Although there is less information available, there is one study that identifies the existence of a possible “metabolic reprogramming” of paternal origin. Ng et al. crossed male rats subjected to a HFD with control female rats and found that their offspring had altered β-cell function as well as a differential expression of 642 genes in their pancreatic islets [283]. Moreover, the study by Dunn et al. found that the second generation of male offspring also developed the same alterations [284]. The existence of transmission of a metabolic phenotype mediated by dietary modifications up to the second generation and through the paternal line suggests that epigenetic mechanisms are contributing to this process. To verify whether this generational transmission of phenotypes is mediated by epigenetic factors linked to the germ line, Dunn et al. analysed the F3 generation phenotypes. It was found that the F3 generation females, who were born to the F2 generation males, also showed the same phenotype [281]. Another study also indicates that the induction of HFD-mediated obesity in male mice causes glucose intolerance in their offspring [285]. Finally, in models where prediabetes was induced (with HFD and low-dose of STZ) in male mice, their offspring developed IR and glucose intolerance. When studying gene expression in the islets, a differential expression of 402 genes in the islets of the offspring was found.
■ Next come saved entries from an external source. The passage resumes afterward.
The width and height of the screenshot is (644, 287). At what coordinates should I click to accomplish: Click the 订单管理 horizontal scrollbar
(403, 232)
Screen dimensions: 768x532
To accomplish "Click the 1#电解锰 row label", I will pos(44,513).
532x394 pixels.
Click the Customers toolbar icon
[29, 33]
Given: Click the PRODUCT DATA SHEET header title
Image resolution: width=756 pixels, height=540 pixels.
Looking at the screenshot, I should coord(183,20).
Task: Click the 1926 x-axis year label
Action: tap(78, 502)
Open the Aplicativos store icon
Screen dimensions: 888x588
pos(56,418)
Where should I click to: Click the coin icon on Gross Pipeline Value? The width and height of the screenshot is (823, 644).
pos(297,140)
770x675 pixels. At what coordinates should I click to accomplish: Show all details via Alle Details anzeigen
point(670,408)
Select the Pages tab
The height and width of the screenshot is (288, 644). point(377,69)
In addition, when genome-wide DNA methylation analysis was performed there were more than 800 regions showing different methylation patterns in the islets of the offspring. Most interestingly, this study demonstrated that prediabetes in the fathers altered methylation patterns in their sperm. Finally, a significant portion of the hypermethylated and hypomethylated intragenic regions overlapped in the sperm and pancreatic islet cells.
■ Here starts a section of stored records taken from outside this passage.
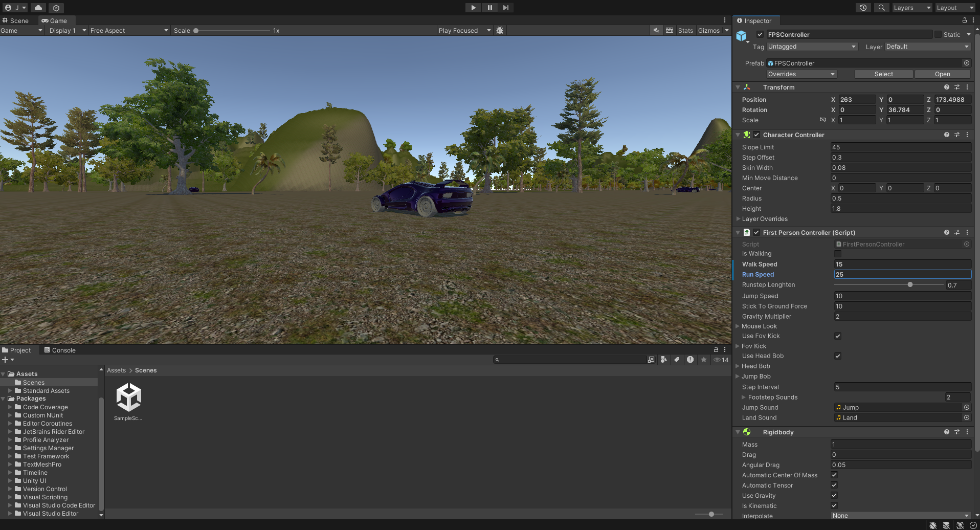Click the prefab Open button

coord(942,74)
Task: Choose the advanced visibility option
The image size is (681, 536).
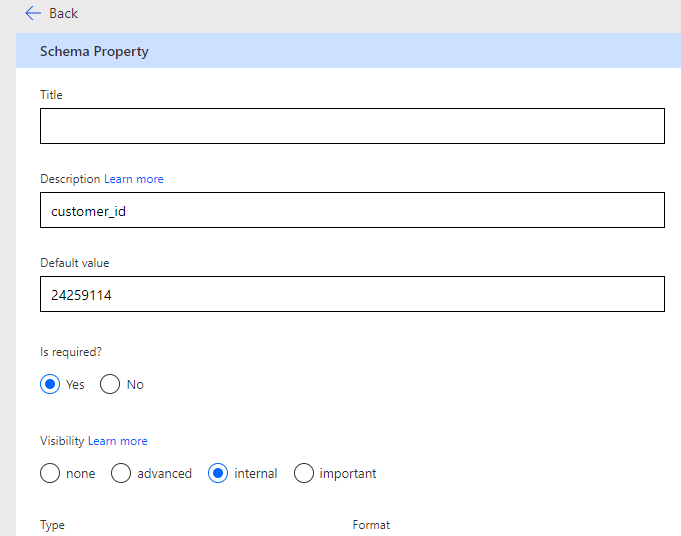Action: coord(121,473)
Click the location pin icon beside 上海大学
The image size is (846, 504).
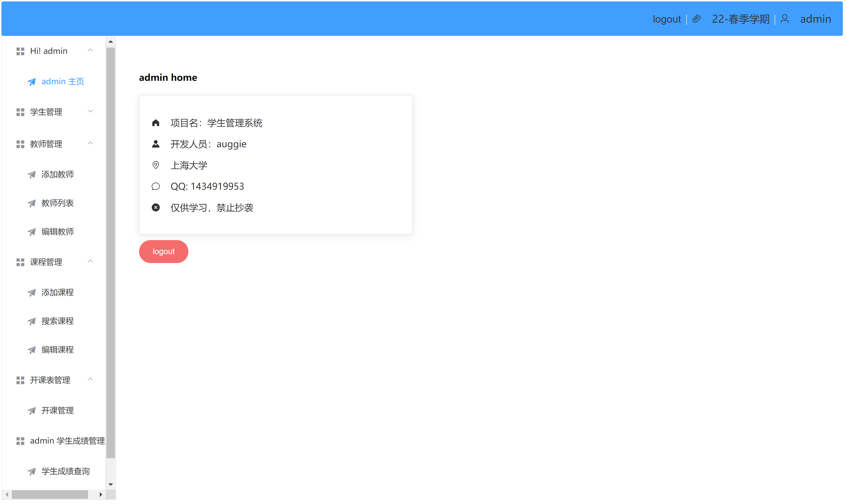point(156,165)
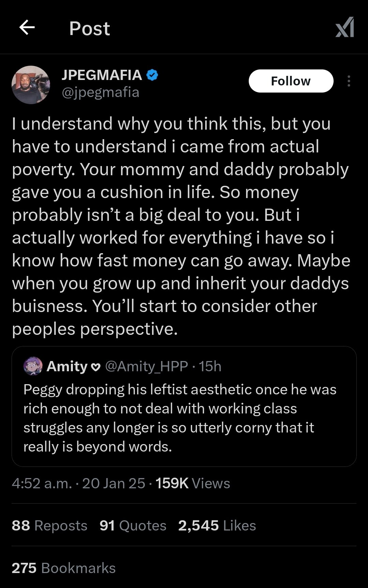Tap the back arrow to leave post
368x588 pixels.
tap(27, 28)
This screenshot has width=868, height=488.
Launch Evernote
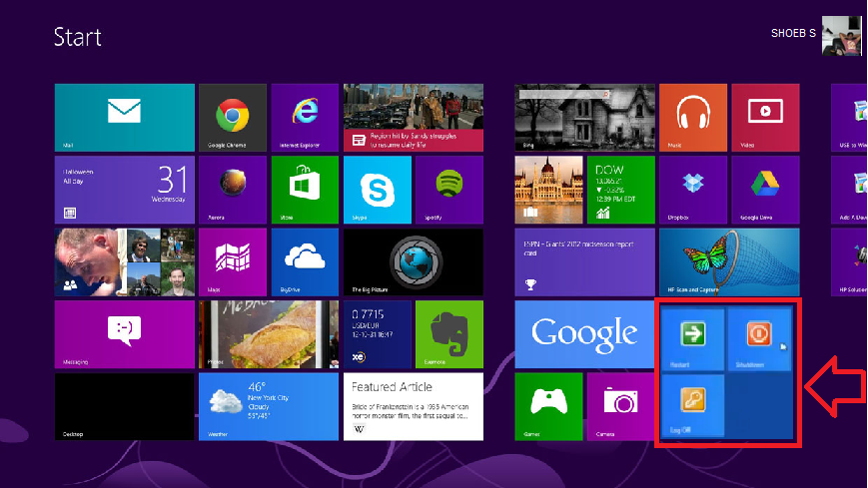(448, 334)
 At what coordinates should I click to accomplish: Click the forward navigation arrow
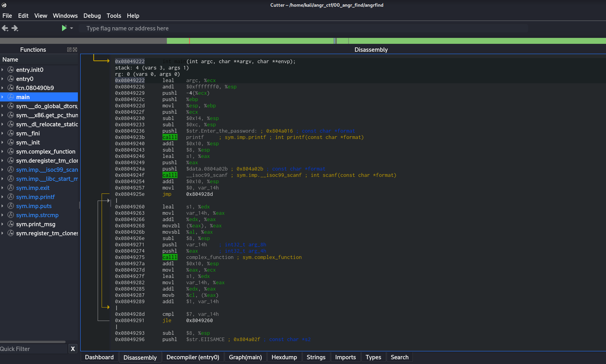point(15,28)
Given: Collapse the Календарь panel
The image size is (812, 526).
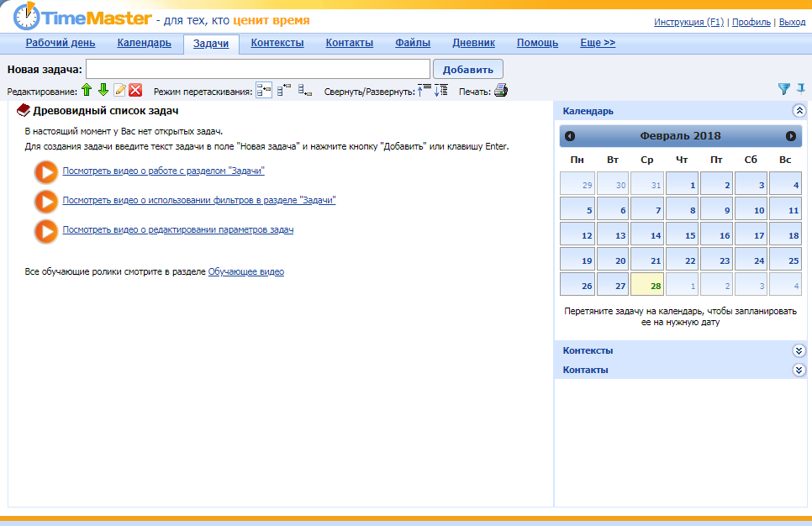Looking at the screenshot, I should (x=799, y=110).
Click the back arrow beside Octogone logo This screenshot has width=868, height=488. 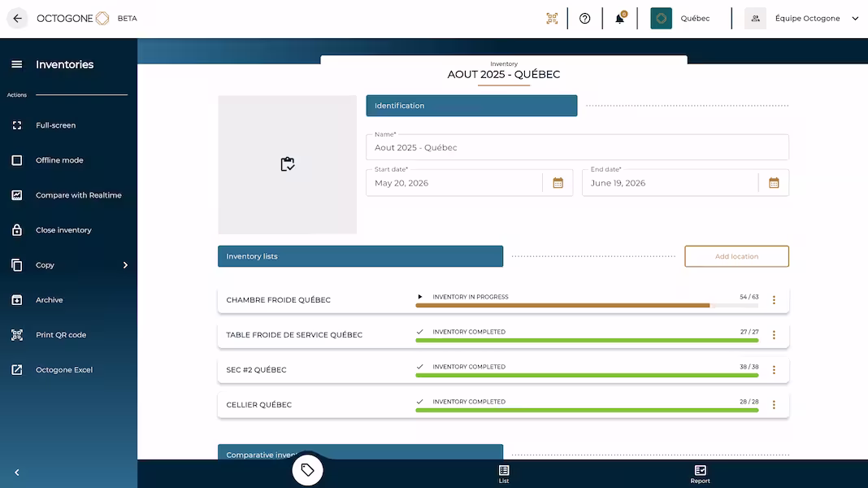(x=17, y=19)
In humans, the most solid data comes from the analysis of what occurred during the famine in Holland between 1944 and 1945. There was a period of approximately five months during which there was a significant food restriction that affected pregnant women in different periods of their gestation. In addition, these women had adequate food before and after this short period. The study and follow-up of the children, after reaching adulthood, who were affected by this famine during their intrauterine life provides much information on how feeding in the prenatal period may subsequently affect the risk of developing T2DM.
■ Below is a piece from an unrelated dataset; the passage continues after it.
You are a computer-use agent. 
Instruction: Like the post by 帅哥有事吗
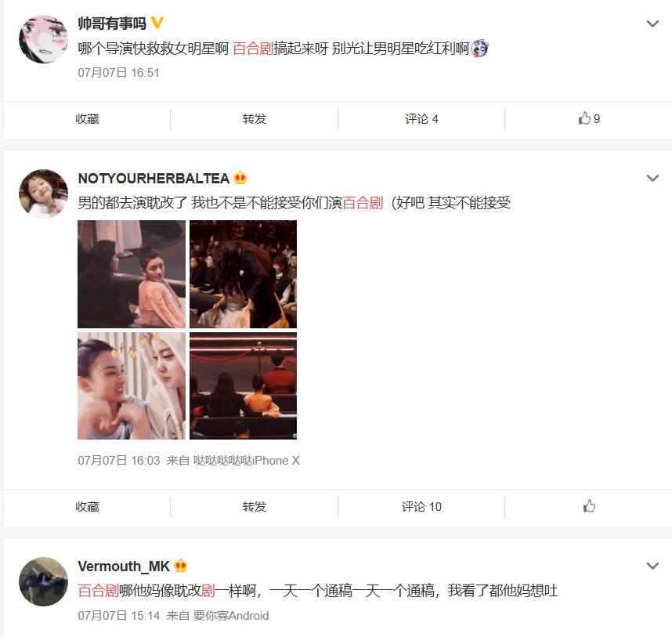point(589,118)
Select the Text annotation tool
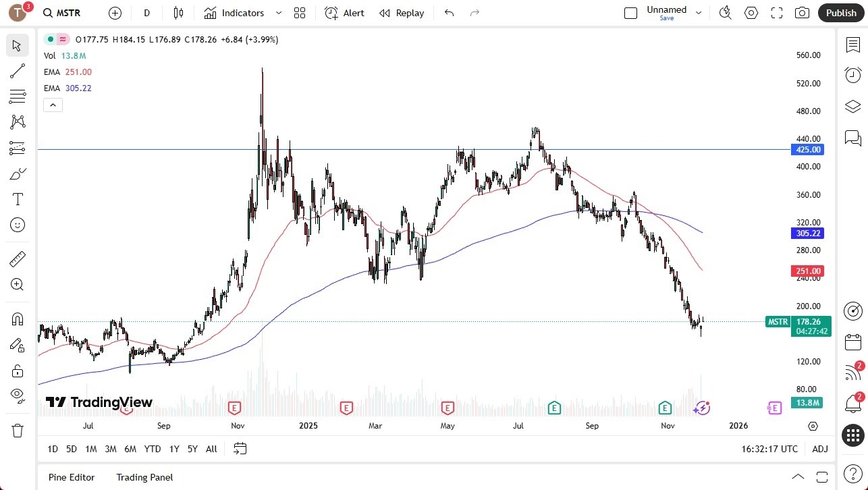Viewport: 868px width, 490px height. [18, 198]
The cohort study of Ravelli et al. showed that adults who were born near this period of famine had lower glucose tolerance. The authors of this study concluded that poor intrauterine nutrition could cause permanent changes in the glucose homeostasis process and that these changes were much more evident when those individuals developed obesity [286]. Subsequently, De Rooij et al. found, in the Dutch Famine Birth Cohort, that this glucose intolerance was mediated by a defect in insulin secretion [287]. Moreover, it has been proven, in the cohort study of Hillier et al. that the impact of such alterations can even be transmitted to the next generation [288]. In a recent study in a cohort of people exposed to famine in Bangladesh during their intrauterine developmental stage, their increased predisposition to T2DM was shown to be due to epigenetic changes (mainly changes in DNA methylation). These epigenetic changes vary according to the intrauterine development time frame during which famine was experienced [289]. A similar conclusion was reached by Heijmans et al., in the Dutch Hunger Winter Families Study [290]. In addition, these authors found that the effects of famine on epigenetic modifications were more critical if famine occurred during the embryonic developmental period.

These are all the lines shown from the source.